Abrirse al desacuerdo implica exponerse a ideas contrarias y contemplar la posibilidad de dejarse convencer. No significa que sea cómodo pero es necesario para construir una sociedad en paz.

A juzgar por el tono de los debates en medios y redes sociales, los colombianos estamos reemplazando la guerra de las armas por la guerra de las palabras. Los insultos del arranque de la campaña presidencial se sumaron a los resentimientos avivados por el primer aniversario del plebiscito del 2 de octubre.
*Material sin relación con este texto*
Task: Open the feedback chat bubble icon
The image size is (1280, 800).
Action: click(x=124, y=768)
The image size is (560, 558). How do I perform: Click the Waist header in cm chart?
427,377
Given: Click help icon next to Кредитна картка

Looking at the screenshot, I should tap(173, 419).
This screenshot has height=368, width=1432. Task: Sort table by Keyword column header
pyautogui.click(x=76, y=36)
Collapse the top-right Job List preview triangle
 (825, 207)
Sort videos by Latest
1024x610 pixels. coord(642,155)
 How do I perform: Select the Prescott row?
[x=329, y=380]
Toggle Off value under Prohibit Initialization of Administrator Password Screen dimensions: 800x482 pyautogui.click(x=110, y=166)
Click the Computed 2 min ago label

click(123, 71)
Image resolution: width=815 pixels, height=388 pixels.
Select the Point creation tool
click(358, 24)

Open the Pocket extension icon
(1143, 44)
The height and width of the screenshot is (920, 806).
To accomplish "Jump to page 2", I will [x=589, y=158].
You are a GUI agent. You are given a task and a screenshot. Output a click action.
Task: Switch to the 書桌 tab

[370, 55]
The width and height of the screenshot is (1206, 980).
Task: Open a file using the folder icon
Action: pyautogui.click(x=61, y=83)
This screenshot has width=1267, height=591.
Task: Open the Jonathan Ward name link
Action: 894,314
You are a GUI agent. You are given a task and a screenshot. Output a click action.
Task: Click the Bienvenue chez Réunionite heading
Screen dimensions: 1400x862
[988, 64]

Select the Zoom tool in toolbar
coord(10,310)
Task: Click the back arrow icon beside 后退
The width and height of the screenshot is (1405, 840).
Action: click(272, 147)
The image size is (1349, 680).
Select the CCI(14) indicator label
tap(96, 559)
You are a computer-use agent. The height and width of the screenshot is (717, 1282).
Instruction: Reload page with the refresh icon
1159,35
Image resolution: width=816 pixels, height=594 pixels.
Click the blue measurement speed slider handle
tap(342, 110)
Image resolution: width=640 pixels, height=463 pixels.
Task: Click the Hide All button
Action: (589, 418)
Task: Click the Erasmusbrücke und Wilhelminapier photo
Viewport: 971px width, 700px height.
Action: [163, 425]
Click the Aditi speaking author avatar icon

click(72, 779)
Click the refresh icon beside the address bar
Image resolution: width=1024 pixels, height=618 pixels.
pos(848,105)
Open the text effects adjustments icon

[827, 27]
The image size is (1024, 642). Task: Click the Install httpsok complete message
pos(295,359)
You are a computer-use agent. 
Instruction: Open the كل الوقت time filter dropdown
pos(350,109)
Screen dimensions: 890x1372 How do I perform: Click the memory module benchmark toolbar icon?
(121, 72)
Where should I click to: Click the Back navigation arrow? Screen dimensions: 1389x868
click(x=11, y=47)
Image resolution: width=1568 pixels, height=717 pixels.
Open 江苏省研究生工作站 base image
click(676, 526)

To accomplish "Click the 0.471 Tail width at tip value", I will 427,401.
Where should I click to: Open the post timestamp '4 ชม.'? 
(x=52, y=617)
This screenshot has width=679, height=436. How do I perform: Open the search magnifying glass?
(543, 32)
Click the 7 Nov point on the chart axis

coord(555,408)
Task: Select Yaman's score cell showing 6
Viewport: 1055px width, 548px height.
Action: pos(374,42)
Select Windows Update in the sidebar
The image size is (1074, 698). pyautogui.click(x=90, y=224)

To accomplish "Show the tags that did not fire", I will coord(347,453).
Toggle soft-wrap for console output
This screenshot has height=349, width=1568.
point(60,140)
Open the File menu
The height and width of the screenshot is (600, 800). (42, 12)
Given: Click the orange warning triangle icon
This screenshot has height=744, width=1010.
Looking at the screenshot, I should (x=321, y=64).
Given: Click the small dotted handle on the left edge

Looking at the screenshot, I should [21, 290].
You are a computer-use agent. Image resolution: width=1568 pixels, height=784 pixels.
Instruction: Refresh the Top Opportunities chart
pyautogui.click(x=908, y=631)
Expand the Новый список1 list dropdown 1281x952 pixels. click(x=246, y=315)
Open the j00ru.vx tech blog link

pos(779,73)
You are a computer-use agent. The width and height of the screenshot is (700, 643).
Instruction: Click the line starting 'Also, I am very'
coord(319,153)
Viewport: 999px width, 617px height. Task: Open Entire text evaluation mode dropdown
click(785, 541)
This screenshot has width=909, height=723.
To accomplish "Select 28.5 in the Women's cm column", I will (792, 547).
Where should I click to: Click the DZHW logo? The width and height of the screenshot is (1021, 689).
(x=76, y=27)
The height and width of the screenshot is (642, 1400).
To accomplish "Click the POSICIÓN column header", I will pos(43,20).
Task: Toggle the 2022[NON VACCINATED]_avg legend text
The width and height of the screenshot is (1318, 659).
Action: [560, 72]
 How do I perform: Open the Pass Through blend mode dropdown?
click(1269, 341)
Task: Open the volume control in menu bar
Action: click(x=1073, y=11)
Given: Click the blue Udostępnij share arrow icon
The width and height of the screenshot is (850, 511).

Nos recordaron cuán polarizados seguimos, qué fácil es descalificar a otros y qué tan difícil es el arte del desacuerdo.

Traigo la idea del arte del desacuerdo de un discurso extraordinario de alguien con quien normalmente yo estaría en desacuerdo: el columnista conservador Bret Stephens —libertario económico, escéptico sobre la urgencia del cambio climático—, quien hace poco recibió el premio del Instituto Lowly en Australia por la calidad y la persistencia de su labor periodística de llevar la contraria. Por eso sus críticos (cuyas posiciones yo normalmente compartiría) intentaron sabotear su elección al premio, como lo hicieron hace unos años cuando ganó el Pulitzer.

En Colombia no hemos llegado al extremo que sufre Stephens en EE. UU., donde los pensadores progresistas son vetados en medios de propaganda reaccionaria como Fox News y los conservadores son callados por estudiantes enfurecidos en las universidades progresistas. Pero nos acercamos peligrosamente a esa partición del país. Cada vez es menos lo que está permitido decir —sobre la JEP, sobre los candidatos presidenciales, etc.—, antes de que se desate una turba de trolls del otro lado en redes sociales, o los contraargumentos se conviertan en ofensas personales.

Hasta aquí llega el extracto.